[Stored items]
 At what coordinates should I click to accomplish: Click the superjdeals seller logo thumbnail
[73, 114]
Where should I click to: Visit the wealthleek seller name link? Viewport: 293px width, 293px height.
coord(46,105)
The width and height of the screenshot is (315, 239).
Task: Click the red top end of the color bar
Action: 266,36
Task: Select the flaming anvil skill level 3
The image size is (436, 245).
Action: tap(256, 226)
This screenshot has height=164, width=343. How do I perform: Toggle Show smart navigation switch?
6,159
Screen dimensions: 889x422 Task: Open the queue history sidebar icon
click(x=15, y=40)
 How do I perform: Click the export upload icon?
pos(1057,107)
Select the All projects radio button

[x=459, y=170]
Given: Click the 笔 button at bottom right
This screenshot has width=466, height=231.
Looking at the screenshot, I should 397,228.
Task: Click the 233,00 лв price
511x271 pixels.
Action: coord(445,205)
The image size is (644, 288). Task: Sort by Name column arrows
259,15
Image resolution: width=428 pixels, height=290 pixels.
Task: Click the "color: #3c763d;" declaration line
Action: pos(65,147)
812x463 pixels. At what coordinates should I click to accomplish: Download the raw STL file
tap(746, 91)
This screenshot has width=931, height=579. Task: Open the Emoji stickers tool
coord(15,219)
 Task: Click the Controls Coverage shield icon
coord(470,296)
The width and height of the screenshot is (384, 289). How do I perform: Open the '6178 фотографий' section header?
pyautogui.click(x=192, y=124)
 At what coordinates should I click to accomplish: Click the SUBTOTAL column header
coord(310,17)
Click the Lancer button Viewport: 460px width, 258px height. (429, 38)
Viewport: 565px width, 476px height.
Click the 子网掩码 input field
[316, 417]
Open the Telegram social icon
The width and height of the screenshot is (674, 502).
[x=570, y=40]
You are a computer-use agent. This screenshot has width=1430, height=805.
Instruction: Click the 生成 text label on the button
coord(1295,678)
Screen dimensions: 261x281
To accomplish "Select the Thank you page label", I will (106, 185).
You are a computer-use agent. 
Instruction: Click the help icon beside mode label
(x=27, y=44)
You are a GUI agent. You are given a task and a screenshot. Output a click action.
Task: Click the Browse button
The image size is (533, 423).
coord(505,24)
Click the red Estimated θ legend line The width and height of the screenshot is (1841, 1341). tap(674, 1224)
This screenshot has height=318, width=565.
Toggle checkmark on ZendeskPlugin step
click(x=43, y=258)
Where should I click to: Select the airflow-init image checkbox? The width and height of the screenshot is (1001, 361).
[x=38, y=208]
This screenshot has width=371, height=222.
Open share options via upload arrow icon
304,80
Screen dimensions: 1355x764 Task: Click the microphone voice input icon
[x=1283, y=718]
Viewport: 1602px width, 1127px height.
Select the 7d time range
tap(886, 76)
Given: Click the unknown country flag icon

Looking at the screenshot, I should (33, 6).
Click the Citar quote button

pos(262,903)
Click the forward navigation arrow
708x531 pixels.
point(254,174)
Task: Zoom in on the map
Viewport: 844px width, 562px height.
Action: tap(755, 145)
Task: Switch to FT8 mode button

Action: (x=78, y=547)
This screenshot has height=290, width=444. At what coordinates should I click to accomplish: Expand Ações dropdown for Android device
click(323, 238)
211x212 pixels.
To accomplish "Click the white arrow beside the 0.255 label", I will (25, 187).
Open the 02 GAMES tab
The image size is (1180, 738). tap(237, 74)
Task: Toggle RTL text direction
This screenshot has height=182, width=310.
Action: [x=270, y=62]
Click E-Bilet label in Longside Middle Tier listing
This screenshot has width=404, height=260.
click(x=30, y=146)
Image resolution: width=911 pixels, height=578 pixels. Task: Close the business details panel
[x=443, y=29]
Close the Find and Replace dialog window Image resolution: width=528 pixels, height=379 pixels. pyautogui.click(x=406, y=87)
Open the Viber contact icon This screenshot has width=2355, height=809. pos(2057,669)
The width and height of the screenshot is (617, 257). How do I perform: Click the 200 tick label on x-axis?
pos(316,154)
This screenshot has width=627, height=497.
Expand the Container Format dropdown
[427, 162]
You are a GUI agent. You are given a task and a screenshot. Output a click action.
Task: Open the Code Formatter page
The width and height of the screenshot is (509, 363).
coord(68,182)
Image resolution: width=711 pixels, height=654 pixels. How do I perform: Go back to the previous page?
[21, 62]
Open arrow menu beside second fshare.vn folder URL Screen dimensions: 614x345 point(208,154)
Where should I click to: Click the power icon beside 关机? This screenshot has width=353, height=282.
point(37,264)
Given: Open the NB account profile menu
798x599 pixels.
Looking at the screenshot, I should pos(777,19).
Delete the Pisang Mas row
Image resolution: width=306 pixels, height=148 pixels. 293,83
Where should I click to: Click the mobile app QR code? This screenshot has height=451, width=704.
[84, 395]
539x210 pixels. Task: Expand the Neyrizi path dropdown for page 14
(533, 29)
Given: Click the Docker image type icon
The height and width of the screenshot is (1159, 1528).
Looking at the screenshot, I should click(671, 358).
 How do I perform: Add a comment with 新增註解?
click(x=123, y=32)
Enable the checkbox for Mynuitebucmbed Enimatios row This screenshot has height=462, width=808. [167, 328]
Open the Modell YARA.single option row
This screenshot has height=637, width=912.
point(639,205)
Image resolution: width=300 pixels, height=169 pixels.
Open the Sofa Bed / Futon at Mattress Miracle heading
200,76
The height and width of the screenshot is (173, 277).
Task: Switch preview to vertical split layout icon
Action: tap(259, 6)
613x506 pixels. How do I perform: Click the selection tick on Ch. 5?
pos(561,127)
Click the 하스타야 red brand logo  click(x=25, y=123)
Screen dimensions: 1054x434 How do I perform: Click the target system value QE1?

▶ **Work order**:
Using the records above, report each line with the string "will".

▶ **Finished exercise**:
To accomplish "Select the Thank you page label", I will (106, 185).
To accomplish "Click the white arrow beside the 0.255 label", I will (25, 187).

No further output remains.